*** Data extracts Section Begins ***

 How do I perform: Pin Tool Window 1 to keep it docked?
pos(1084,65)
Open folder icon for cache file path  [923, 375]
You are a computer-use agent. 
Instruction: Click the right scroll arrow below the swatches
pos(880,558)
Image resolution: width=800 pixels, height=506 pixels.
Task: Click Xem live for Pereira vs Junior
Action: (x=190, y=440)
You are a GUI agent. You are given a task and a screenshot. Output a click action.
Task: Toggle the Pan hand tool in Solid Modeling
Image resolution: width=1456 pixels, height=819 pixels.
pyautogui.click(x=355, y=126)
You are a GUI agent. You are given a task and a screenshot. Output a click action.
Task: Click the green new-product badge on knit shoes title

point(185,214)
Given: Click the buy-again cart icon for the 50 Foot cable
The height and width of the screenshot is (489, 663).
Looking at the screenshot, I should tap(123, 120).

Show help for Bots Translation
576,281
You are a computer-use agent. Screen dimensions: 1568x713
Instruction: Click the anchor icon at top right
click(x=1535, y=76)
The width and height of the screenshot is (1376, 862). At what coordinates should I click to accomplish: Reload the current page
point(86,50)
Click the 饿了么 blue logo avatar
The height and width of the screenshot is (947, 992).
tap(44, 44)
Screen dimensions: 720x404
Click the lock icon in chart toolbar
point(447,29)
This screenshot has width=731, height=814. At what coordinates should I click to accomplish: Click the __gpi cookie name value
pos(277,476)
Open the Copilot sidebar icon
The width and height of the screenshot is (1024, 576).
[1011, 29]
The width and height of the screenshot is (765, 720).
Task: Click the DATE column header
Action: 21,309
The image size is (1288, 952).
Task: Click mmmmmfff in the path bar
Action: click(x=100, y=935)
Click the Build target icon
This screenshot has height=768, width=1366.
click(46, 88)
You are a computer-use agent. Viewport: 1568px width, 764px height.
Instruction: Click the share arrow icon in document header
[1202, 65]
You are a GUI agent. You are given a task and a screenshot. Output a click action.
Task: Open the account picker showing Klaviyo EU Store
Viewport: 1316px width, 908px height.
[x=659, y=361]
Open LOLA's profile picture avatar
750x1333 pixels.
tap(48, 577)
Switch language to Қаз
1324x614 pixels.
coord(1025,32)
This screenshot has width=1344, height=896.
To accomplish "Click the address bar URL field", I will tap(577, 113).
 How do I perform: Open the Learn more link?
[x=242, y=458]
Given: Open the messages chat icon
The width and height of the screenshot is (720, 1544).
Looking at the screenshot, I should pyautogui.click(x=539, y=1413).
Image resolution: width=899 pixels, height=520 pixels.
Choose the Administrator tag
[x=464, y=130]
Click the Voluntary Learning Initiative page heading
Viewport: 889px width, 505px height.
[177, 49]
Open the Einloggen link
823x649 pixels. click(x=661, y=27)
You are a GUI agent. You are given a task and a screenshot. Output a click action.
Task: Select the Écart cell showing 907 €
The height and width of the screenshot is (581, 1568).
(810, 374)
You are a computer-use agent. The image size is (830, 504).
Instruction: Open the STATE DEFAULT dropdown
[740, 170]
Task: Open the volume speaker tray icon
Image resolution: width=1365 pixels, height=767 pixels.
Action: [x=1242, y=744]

*** Data extracts Section Ends ***

Directions for this task: A verbatim restatement of all the entries above is required.

Your solution:
 How do I perform: Pin Tool Window 1 to keep it docked?
pos(1084,65)
Open folder icon for cache file path  [923, 375]
You are a computer-use agent. 
Instruction: Click the right scroll arrow below the swatches
pos(880,558)
Image resolution: width=800 pixels, height=506 pixels.
Task: Click Xem live for Pereira vs Junior
Action: (x=190, y=440)
You are a GUI agent. You are given a task and a screenshot. Output a click action.
Task: Toggle the Pan hand tool in Solid Modeling
Image resolution: width=1456 pixels, height=819 pixels.
pyautogui.click(x=355, y=126)
You are a GUI agent. You are given a task and a screenshot. Output a click action.
Task: Click the green new-product badge on knit shoes title

point(185,214)
Given: Click the buy-again cart icon for the 50 Foot cable
The height and width of the screenshot is (489, 663).
Looking at the screenshot, I should tap(123, 120).

Show help for Bots Translation
576,281
You are a computer-use agent. Screen dimensions: 1568x713
Instruction: Click the anchor icon at top right
click(x=1535, y=76)
The width and height of the screenshot is (1376, 862). At what coordinates should I click to accomplish: Reload the current page
point(86,50)
Click the 饿了么 blue logo avatar
The height and width of the screenshot is (947, 992).
tap(44, 44)
Screen dimensions: 720x404
Click the lock icon in chart toolbar
point(447,29)
This screenshot has width=731, height=814. At what coordinates should I click to accomplish: Click the __gpi cookie name value
pos(277,476)
Open the Copilot sidebar icon
The width and height of the screenshot is (1024, 576).
[1011, 29]
The width and height of the screenshot is (765, 720).
Task: Click the DATE column header
Action: 21,309
The image size is (1288, 952).
Task: Click mmmmmfff in the path bar
Action: click(x=100, y=935)
Click the Build target icon
This screenshot has height=768, width=1366.
click(46, 88)
You are a computer-use agent. Viewport: 1568px width, 764px height.
Instruction: Click the share arrow icon in document header
[1202, 65]
You are a GUI agent. You are given a task and a screenshot. Output a click action.
Task: Open the account picker showing Klaviyo EU Store
Viewport: 1316px width, 908px height.
[x=659, y=361]
Open LOLA's profile picture avatar
750x1333 pixels.
tap(48, 577)
Switch language to Қаз
1324x614 pixels.
coord(1025,32)
This screenshot has width=1344, height=896.
To accomplish "Click the address bar URL field", I will tap(577, 113).
 How do I perform: Open the Learn more link?
[x=242, y=458]
Given: Open the messages chat icon
The width and height of the screenshot is (720, 1544).
Looking at the screenshot, I should pyautogui.click(x=539, y=1413).
Image resolution: width=899 pixels, height=520 pixels.
Choose the Administrator tag
[x=464, y=130]
Click the Voluntary Learning Initiative page heading
Viewport: 889px width, 505px height.
[177, 49]
Open the Einloggen link
823x649 pixels. click(x=661, y=27)
You are a GUI agent. You are given a task and a screenshot. Output a click action.
Task: Select the Écart cell showing 907 €
The height and width of the screenshot is (581, 1568).
(810, 374)
You are a computer-use agent. The image size is (830, 504).
Instruction: Open the STATE DEFAULT dropdown
[740, 170]
Task: Open the volume speaker tray icon
Image resolution: width=1365 pixels, height=767 pixels.
Action: [x=1242, y=744]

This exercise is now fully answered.